» Do this:
How many lines in the items below contain the string "coordinates", matching case exactly? Reply with the number alone.

» Stored records:

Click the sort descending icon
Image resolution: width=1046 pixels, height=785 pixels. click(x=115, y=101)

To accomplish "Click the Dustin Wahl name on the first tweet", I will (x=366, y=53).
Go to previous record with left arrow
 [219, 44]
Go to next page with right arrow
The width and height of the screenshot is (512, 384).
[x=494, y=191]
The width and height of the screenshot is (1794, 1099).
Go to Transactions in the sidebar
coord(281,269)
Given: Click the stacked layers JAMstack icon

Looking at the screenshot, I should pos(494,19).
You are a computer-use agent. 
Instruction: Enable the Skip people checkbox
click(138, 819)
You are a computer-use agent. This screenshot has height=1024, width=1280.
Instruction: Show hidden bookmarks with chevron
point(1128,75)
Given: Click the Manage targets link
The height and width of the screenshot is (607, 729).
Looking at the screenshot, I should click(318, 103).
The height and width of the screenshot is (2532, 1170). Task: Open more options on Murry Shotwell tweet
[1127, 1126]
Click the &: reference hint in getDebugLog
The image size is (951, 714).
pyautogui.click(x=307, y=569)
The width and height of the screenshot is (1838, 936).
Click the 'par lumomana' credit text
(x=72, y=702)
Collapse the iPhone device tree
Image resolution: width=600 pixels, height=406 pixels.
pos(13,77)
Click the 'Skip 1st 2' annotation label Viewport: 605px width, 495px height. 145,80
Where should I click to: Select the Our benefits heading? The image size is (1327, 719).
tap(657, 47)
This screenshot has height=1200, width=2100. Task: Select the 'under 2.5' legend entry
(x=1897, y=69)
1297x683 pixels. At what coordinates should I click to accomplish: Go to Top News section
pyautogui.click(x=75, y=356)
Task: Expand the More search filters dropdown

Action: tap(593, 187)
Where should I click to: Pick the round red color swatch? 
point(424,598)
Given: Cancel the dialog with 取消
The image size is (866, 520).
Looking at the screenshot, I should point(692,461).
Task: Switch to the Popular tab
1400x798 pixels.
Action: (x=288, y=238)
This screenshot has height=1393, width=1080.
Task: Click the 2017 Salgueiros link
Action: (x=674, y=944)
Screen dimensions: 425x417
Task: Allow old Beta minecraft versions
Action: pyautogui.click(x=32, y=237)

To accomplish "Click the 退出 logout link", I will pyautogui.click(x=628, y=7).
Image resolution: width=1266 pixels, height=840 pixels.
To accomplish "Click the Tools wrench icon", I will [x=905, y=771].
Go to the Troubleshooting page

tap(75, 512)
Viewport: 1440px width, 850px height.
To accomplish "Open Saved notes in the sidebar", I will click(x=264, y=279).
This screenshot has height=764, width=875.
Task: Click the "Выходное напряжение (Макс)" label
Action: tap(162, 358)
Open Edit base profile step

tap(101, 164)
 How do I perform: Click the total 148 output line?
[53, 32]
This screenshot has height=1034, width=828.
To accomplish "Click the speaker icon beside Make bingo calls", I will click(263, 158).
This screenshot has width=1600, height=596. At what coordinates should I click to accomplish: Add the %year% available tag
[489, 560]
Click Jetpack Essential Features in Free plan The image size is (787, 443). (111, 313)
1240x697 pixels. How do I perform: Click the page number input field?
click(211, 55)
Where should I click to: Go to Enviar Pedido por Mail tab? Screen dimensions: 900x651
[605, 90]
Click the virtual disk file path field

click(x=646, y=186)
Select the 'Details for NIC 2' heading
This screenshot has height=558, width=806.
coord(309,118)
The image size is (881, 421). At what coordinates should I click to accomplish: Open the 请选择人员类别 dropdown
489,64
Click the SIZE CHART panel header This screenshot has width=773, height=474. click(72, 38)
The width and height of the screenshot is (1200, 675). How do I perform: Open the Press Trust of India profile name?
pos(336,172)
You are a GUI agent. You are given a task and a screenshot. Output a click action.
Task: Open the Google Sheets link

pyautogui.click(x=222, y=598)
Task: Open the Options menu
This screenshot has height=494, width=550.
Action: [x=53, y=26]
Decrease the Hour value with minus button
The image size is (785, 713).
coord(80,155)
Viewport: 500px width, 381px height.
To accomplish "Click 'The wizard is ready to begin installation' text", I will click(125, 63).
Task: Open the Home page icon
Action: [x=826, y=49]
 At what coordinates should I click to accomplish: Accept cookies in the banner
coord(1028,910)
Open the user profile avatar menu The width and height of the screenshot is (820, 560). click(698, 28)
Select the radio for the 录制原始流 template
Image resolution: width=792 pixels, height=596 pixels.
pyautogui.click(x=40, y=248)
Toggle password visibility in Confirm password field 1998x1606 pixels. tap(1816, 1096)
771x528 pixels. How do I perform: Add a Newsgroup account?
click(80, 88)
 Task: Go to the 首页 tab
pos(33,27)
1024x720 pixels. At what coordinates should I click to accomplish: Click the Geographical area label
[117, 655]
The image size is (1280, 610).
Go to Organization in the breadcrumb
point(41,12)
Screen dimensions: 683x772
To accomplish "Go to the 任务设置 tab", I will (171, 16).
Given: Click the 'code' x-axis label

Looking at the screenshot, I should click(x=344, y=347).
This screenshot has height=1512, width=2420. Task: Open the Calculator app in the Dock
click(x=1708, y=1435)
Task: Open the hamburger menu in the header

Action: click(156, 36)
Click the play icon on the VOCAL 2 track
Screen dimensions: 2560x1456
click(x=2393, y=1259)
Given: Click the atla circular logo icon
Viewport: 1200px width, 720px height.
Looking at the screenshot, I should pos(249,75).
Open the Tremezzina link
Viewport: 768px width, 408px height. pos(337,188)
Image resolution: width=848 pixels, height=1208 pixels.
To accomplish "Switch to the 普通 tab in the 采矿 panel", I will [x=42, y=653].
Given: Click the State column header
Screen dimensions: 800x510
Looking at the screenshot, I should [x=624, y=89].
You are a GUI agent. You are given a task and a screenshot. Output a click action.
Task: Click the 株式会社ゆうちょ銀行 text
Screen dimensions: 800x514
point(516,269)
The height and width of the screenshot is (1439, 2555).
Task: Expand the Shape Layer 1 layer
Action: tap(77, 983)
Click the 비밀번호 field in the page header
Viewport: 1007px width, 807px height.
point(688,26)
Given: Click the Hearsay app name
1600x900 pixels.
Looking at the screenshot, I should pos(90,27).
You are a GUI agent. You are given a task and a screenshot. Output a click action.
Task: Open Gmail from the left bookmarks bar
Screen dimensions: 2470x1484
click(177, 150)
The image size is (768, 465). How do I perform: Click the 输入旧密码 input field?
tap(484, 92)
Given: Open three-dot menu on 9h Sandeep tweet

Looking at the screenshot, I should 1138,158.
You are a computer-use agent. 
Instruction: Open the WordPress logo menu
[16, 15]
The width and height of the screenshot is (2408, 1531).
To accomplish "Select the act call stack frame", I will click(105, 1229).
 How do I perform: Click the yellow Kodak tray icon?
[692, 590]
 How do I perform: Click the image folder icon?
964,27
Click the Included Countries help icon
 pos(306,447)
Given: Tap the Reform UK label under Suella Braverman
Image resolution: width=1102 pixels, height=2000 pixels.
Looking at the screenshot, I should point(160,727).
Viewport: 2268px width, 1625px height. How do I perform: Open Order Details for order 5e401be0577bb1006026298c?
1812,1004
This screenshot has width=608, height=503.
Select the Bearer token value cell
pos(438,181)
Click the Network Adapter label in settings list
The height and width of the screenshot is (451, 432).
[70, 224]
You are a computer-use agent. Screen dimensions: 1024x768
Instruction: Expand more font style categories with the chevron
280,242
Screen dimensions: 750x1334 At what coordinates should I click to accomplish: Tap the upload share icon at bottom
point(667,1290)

» Solved problem:
6